:: Entries pointing to words and elements ::
****************
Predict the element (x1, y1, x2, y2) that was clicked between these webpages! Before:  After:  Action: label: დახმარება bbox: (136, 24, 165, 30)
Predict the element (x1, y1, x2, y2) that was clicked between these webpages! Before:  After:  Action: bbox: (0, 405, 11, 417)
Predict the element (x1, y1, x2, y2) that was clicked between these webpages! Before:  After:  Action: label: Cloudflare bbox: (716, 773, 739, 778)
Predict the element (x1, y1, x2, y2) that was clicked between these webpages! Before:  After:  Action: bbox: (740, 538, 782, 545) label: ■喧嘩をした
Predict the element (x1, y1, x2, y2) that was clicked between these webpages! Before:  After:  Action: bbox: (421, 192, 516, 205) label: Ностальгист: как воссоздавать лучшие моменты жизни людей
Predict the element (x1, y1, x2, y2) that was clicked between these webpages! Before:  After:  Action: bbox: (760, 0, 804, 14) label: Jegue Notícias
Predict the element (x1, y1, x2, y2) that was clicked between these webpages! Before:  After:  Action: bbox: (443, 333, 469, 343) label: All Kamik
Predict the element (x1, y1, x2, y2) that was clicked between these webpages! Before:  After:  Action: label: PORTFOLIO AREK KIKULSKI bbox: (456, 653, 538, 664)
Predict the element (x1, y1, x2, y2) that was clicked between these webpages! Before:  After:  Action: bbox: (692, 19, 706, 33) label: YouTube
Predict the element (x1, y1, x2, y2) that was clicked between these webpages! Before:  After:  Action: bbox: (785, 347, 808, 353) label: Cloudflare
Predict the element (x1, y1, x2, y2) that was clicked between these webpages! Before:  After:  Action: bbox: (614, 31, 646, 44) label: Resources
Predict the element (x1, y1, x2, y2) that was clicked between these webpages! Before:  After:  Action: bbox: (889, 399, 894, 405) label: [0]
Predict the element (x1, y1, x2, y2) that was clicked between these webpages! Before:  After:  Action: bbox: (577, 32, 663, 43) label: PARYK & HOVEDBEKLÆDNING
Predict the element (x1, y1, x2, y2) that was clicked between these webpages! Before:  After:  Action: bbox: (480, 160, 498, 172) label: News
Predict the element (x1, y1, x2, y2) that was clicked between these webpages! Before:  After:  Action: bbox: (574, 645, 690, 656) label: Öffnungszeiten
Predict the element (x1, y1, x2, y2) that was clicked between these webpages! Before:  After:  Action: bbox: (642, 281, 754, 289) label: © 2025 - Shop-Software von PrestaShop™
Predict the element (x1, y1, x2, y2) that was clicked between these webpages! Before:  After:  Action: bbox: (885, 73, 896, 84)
****************
Show every line of the material above that contains the string "Cloudflare", matching case exactly.

Predict the element (x1, y1, x2, y2) that was clicked between these webpages! Before:  After:  Action: label: Cloudflare bbox: (716, 773, 739, 778)
Predict the element (x1, y1, x2, y2) that was clicked between these webpages! Before:  After:  Action: bbox: (785, 347, 808, 353) label: Cloudflare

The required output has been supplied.